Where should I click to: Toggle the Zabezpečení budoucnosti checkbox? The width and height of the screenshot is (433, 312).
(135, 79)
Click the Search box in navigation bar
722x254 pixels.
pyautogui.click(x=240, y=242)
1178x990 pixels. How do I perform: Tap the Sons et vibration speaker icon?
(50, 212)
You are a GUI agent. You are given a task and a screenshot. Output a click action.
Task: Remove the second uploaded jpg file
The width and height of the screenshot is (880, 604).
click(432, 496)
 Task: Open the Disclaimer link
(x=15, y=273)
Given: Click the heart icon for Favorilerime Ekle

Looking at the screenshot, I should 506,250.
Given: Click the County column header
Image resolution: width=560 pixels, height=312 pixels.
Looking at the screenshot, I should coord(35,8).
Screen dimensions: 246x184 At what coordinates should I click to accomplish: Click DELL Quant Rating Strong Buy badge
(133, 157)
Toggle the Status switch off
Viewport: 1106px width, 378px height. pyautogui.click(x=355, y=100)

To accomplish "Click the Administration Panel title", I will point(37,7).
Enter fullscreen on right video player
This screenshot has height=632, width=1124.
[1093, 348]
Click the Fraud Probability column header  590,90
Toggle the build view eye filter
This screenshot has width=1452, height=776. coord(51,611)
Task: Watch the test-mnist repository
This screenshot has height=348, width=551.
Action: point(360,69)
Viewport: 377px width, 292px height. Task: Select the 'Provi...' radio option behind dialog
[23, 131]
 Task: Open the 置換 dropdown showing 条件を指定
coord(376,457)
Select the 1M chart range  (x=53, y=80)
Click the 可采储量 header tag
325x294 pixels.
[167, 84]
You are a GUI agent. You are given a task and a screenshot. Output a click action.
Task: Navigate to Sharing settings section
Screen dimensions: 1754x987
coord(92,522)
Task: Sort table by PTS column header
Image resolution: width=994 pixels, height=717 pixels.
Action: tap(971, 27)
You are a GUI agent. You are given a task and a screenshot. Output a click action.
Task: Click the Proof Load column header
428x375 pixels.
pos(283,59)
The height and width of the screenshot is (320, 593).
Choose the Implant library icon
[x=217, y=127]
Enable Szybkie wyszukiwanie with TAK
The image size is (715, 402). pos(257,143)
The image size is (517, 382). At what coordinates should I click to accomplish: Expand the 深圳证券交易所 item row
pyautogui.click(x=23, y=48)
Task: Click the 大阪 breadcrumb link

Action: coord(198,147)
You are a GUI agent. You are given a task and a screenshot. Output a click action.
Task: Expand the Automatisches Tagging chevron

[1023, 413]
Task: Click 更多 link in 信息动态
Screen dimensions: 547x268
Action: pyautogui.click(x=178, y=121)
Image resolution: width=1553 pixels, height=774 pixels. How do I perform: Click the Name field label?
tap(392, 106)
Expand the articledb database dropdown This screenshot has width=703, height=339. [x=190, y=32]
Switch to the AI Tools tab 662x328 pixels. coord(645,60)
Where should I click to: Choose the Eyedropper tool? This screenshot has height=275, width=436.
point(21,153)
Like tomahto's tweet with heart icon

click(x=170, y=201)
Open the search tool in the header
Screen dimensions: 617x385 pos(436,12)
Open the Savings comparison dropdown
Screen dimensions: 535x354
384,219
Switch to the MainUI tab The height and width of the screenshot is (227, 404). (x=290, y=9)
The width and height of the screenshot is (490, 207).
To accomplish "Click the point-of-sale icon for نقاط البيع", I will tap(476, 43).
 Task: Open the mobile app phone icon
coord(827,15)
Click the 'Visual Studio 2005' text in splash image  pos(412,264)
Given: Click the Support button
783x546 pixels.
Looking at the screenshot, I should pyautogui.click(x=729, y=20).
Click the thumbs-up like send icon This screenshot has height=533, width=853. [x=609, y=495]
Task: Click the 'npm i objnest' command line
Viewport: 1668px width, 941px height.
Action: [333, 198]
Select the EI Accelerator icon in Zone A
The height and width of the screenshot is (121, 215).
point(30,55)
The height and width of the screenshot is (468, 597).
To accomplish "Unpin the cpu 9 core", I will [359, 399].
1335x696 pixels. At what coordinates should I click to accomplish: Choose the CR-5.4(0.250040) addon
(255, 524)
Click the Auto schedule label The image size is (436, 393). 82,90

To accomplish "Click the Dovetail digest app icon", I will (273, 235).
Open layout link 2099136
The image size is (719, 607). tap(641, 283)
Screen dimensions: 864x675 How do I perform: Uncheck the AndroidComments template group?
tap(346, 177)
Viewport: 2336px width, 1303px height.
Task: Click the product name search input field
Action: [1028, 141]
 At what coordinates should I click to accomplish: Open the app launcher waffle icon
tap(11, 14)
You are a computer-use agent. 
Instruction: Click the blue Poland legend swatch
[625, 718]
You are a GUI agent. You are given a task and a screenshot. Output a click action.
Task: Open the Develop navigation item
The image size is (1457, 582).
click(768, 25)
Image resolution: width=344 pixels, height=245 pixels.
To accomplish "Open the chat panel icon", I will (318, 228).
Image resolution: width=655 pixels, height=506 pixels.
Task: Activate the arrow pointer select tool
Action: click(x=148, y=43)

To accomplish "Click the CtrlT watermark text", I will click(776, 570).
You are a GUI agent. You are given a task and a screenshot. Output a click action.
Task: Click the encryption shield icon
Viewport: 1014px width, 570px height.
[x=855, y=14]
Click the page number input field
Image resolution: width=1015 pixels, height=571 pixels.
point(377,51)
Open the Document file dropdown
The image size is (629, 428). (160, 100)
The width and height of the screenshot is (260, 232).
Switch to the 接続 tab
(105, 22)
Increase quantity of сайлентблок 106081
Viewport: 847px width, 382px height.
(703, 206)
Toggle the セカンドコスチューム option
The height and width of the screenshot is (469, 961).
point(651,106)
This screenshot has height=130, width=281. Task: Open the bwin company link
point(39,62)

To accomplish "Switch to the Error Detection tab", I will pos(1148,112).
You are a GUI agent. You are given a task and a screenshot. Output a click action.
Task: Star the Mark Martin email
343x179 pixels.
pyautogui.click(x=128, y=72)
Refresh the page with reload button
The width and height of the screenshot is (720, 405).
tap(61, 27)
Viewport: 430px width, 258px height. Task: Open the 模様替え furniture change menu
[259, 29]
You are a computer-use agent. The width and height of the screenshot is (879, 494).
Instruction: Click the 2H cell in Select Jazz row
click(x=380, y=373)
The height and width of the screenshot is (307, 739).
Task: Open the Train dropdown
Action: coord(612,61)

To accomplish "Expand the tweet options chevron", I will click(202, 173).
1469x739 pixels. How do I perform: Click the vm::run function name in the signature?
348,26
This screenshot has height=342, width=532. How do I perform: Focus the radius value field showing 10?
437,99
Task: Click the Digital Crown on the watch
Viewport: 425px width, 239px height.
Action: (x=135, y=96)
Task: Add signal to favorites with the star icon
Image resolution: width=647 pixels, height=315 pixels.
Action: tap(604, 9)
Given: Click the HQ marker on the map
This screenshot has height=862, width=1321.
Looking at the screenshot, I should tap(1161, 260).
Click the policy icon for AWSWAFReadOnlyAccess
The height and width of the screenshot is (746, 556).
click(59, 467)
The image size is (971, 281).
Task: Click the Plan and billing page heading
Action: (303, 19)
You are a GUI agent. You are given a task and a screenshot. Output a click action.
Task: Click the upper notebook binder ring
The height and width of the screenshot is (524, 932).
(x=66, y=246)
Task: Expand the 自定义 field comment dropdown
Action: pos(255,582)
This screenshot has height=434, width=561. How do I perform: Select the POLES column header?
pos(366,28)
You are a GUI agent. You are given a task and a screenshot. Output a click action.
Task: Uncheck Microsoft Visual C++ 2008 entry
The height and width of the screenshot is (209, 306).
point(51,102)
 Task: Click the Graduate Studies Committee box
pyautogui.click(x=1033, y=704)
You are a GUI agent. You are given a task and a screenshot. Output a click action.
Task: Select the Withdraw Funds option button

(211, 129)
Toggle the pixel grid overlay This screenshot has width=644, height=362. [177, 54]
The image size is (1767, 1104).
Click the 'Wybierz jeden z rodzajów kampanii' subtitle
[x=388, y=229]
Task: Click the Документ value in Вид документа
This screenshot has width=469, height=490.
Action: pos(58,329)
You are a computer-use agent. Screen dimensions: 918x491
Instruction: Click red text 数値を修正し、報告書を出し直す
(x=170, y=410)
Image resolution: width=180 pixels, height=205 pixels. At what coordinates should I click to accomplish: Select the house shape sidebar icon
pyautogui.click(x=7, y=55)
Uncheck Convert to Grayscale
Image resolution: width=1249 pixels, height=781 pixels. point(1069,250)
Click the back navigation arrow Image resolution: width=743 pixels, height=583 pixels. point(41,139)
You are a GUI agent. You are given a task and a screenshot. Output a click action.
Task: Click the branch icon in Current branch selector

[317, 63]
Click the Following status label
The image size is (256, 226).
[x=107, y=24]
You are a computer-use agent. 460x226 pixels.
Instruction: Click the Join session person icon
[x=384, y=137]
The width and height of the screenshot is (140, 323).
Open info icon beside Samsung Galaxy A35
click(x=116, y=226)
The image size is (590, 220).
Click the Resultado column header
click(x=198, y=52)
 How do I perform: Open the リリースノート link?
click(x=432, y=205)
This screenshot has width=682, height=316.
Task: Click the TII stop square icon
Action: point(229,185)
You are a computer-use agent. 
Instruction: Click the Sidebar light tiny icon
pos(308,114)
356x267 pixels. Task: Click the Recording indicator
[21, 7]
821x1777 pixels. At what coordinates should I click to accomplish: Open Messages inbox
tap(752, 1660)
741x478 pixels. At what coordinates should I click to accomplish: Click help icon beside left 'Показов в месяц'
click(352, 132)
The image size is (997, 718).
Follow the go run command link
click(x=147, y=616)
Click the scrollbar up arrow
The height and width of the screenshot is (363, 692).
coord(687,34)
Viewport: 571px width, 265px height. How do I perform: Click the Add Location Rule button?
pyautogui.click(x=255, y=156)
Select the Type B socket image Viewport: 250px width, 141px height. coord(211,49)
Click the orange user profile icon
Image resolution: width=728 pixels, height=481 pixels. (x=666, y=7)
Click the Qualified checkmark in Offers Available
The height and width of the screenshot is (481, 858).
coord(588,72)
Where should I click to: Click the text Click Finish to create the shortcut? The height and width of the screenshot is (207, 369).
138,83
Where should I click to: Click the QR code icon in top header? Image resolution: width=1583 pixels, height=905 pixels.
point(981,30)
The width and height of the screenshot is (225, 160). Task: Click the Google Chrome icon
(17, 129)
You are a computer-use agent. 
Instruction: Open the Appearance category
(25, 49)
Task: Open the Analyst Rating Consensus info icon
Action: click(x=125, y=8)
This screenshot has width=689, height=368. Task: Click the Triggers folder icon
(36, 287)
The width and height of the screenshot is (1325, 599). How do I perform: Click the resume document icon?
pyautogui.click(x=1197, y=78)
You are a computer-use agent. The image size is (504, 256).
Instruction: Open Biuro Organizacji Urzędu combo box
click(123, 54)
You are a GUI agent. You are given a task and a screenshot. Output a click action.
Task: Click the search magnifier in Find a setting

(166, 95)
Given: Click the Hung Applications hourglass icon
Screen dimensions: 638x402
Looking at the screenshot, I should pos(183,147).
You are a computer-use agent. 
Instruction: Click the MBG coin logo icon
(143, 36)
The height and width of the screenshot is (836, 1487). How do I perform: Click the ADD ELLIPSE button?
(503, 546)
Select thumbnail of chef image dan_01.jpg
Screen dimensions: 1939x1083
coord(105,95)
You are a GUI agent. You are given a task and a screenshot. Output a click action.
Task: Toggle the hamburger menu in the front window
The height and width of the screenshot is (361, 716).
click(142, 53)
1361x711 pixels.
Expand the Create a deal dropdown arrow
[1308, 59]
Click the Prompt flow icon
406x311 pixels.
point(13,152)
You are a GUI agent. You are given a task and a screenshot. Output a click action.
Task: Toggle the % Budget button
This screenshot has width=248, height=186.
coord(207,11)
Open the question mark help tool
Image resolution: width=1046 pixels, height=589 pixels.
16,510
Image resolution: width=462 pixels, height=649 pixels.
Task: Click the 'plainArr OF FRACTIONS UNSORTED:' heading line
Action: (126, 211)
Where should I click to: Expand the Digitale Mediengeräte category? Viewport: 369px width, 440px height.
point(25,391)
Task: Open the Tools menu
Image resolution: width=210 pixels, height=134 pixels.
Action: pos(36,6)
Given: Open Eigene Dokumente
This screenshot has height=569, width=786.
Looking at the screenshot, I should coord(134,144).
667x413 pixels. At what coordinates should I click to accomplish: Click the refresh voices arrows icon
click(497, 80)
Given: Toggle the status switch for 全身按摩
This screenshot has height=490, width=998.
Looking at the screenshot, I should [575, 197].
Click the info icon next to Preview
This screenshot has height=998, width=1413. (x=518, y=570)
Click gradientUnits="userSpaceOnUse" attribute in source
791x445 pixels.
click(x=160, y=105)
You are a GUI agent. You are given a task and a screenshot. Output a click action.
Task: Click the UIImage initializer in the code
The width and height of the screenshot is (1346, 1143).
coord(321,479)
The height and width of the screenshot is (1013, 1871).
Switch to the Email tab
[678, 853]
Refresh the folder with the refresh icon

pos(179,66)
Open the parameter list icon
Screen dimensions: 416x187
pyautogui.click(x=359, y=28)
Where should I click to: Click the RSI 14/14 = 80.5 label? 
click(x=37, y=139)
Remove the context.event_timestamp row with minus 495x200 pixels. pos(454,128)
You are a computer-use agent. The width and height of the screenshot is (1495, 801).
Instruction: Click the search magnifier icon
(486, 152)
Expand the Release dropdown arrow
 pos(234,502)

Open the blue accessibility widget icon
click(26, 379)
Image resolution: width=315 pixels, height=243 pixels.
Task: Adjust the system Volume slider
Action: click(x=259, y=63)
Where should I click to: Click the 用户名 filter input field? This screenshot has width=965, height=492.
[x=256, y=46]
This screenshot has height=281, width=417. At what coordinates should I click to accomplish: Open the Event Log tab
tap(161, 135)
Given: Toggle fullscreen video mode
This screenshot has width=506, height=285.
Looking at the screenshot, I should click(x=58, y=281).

* Given request:
Copy out the records verbatim, starting with the first line and going on through the line with "[x=217, y=127]".

* Finished answer:
Where should I click to: Toggle the Zabezpečení budoucnosti checkbox? The width and height of the screenshot is (433, 312).
(135, 79)
Click the Search box in navigation bar
722x254 pixels.
pyautogui.click(x=240, y=242)
1178x990 pixels. How do I perform: Tap the Sons et vibration speaker icon?
(50, 212)
You are a GUI agent. You are given a task and a screenshot. Output a click action.
Task: Remove the second uploaded jpg file
The width and height of the screenshot is (880, 604).
click(432, 496)
 Task: Open the Disclaimer link
(x=15, y=273)
Given: Click the heart icon for Favorilerime Ekle

Looking at the screenshot, I should 506,250.
Given: Click the County column header
Image resolution: width=560 pixels, height=312 pixels.
Looking at the screenshot, I should coord(35,8).
Screen dimensions: 246x184 At what coordinates should I click to accomplish: Click DELL Quant Rating Strong Buy badge
(133, 157)
Toggle the Status switch off
Viewport: 1106px width, 378px height. pyautogui.click(x=355, y=100)

To accomplish "Click the Administration Panel title", I will point(37,7).
Enter fullscreen on right video player
This screenshot has height=632, width=1124.
[1093, 348]
Click the Fraud Probability column header  590,90
Toggle the build view eye filter
This screenshot has width=1452, height=776. coord(51,611)
Task: Watch the test-mnist repository
This screenshot has height=348, width=551.
Action: point(360,69)
Viewport: 377px width, 292px height. Task: Select the 'Provi...' radio option behind dialog
[23, 131]
 Task: Open the 置換 dropdown showing 条件を指定
coord(376,457)
Select the 1M chart range  (x=53, y=80)
Click the 可采储量 header tag
325x294 pixels.
[167, 84]
You are a GUI agent. You are given a task and a screenshot. Output a click action.
Task: Navigate to Sharing settings section
Screen dimensions: 1754x987
coord(92,522)
Task: Sort table by PTS column header
Image resolution: width=994 pixels, height=717 pixels.
Action: tap(971, 27)
You are a GUI agent. You are given a task and a screenshot. Output a click action.
Task: Click the Proof Load column header
428x375 pixels.
pos(283,59)
The height and width of the screenshot is (320, 593).
Choose the Implant library icon
[x=217, y=127]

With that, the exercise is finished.